** DIRECTIONS FOR THIS TASK **
Every line from the one with "This screenshot has width=1272, height=585." through the end of the entries below must be retyped exactly, and only those lines. The pictures are not part of the copy.

** Opening DATA UNDER STUDY block **

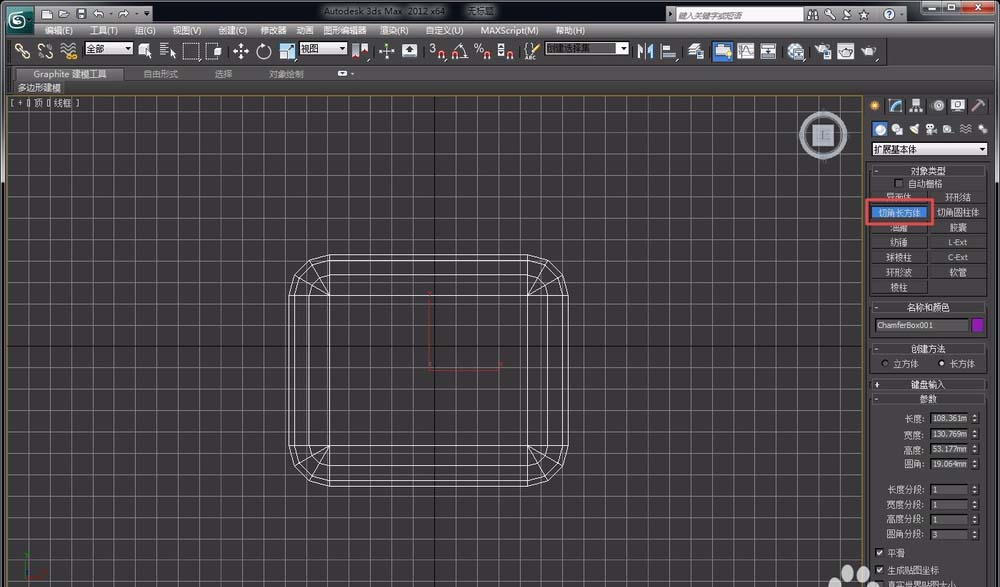Uncheck the 平滑 checkbox
Image resolution: width=1000 pixels, height=587 pixels.
[x=880, y=552]
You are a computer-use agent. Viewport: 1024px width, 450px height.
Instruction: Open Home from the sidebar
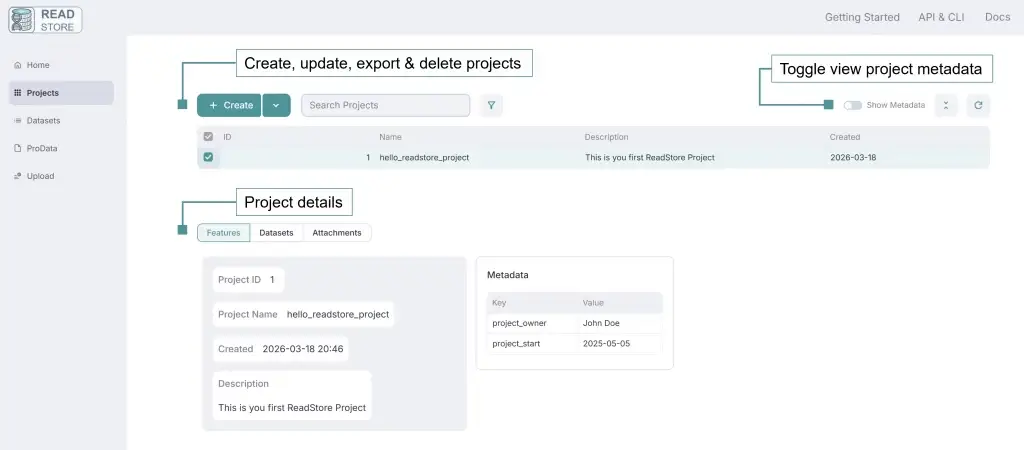[x=37, y=65]
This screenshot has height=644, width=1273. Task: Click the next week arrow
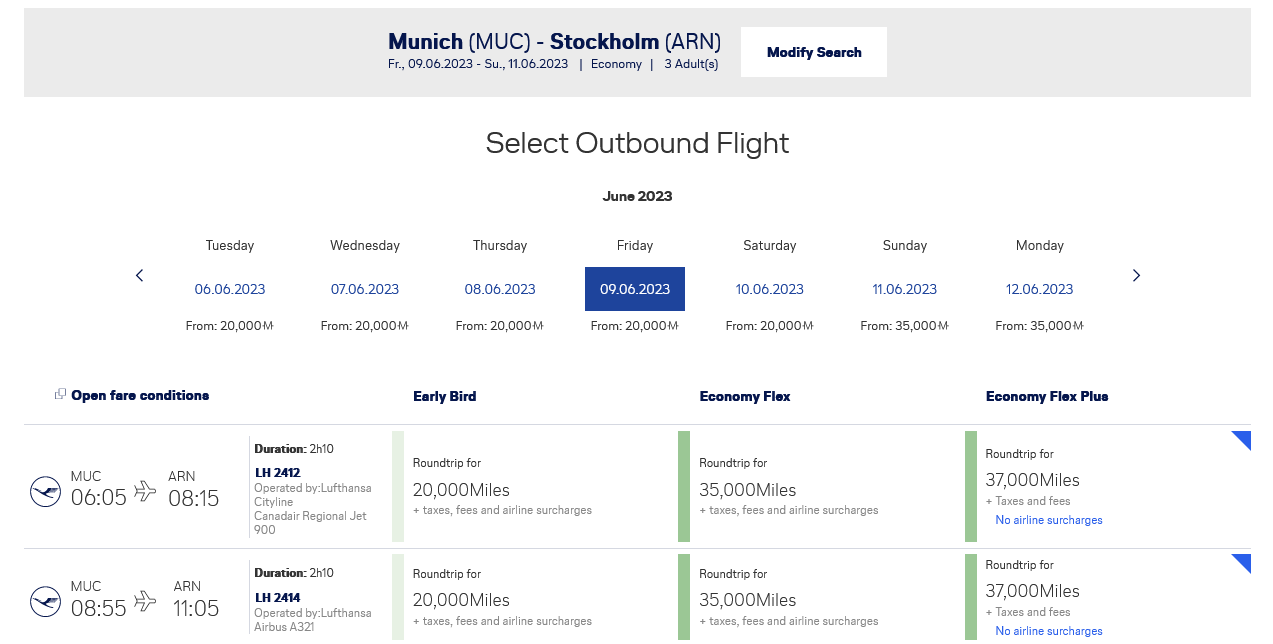[x=1136, y=276]
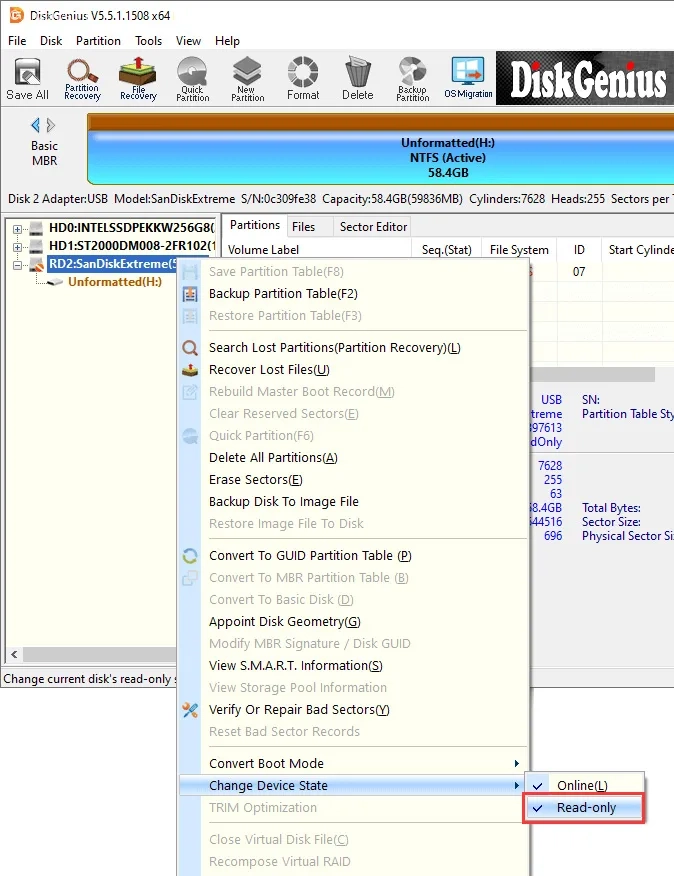Launch the File Recovery tool
The width and height of the screenshot is (674, 876).
[x=138, y=79]
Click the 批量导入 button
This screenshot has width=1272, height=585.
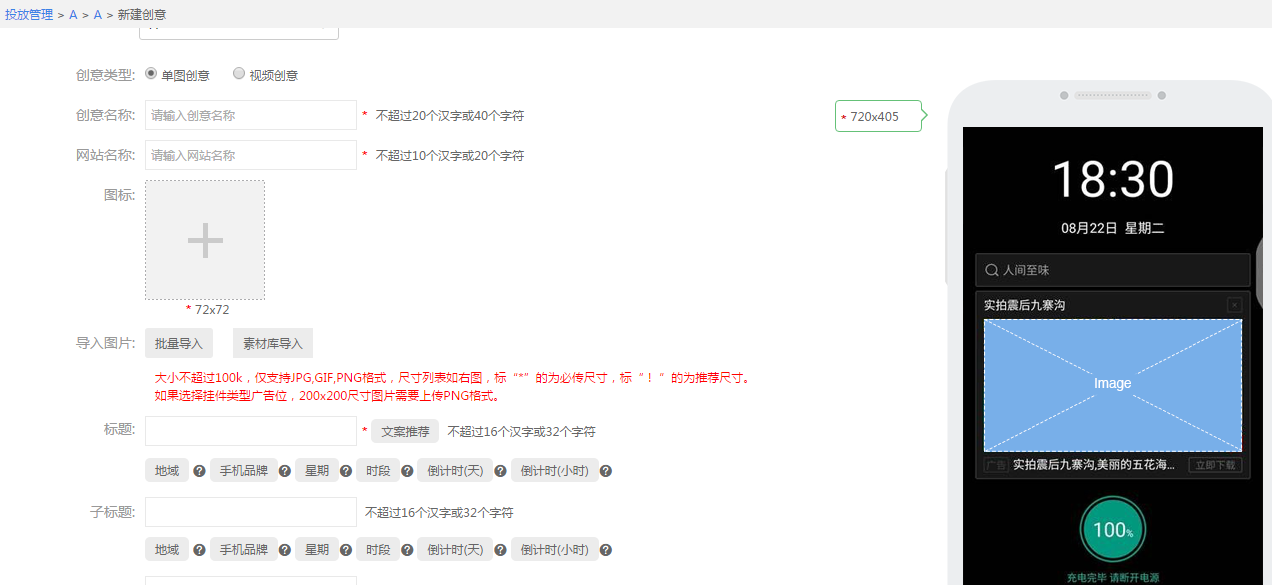(x=178, y=342)
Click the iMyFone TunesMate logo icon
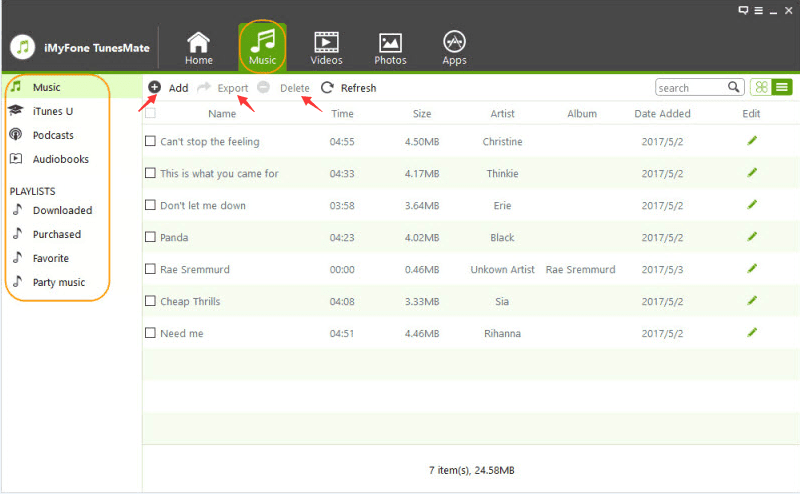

** Closing DATA UNDER STUDY block **

** RESPONSE FOR THIS EXERCISE **
This screenshot has width=1272, height=585.
(x=178, y=342)
Click the iMyFone TunesMate logo icon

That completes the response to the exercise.